------ TESTO DA LEGGERE

La città che coniuga note e arte
La divori con gli occhi e la gusti con la bocca, Perugia. La bella città universitaria del cuore verde d’Italia, d’estate è un pullulare di sedie e tavolini all’aperto, gazebo e ombrelloni. Il centro storico, con il monumentale Corso Vannucci sul quale si aprono boutique, librerie, pasticcerie e gelaterie, è una fenditura aperta tra edifici del XIV e XV secolo.
Dalla piazza della Cattedrale con la sua facciata incompleta in marmo bianco e rosa che si affaccia sulla duecentesca Fontana Maggiore, simbolo della città, fino a Piazza Italia con i Giardini Carducci che offrono una vista spettacolare sulla Valle del Tevere e sulla fertile Valle Umbra, è un succedersi di bei palazzi: lo spettacolare Palazzo dei Priori, oggi sede del Comune, che ospitava al piano terra le sedi delle corporazioni della Mercanzia e dei Cambiatori; il Palazzo del Collegio dei Notari e il Palazzo Donini.

------------
------ DATI RACCOLTI

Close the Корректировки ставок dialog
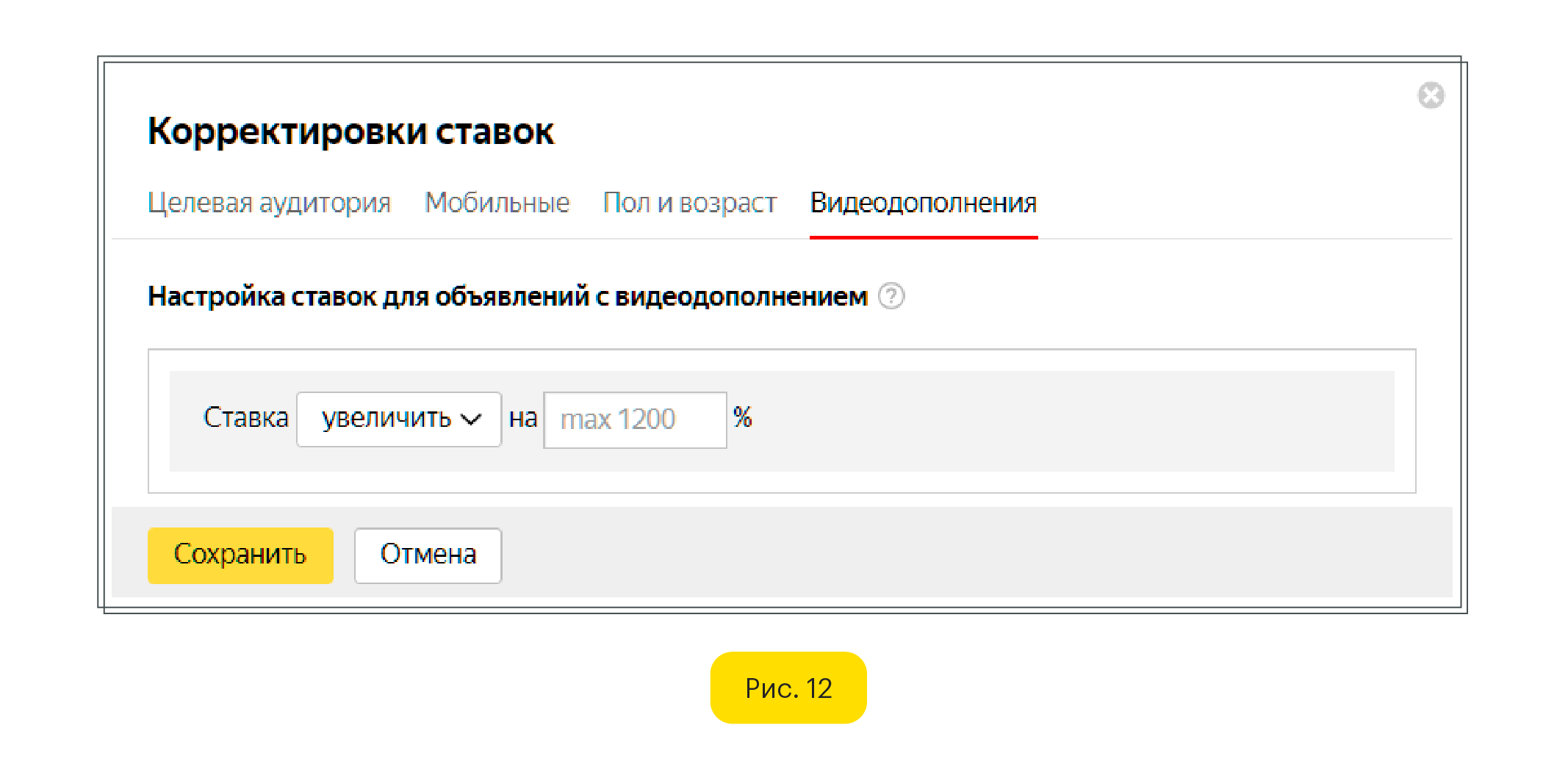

------------

Continua il testo su Perugia partendo subito dopo la sua ultima frase.

La routine della città, che vive da animato e sereno centro universitario, è rotta un paio di volte l’anno da due grandi manifestazioni: Eurochocolate e Umbria Jazz, entrambe per versi diversi espressione di una colossale invenzione di marketing territoriale. Ma se lo scettro di capitale del cioccolato sembra per Perugia tutto sommato immeritato visto che al di fuori della Perugina, oggi gruppo Nestlè, e Vannucci a Piantalla, i laboratori artigianali in città sono praticamente insistenti, Perugia è a buon titolo tra le leader nella musica jazz, realizzando oggi anno un festival che ha la capacità di cambiare il volto della città di trascinarla in un vortice di concerti dal vivo e performance, grazie alla presenza degli insegnanti e dei musicisti della Berklee School, un’autorità mondiale nel campo della formazione musicale con sede a Boston. La crisi economica mostra anche qui i suoi riflessi bizzarri. Mancano 6000 studenti all’appello quest’anno, mi raccontano alcuni perugini, alcuni negozi hanno chiuso e la percezione della situazione è pesante.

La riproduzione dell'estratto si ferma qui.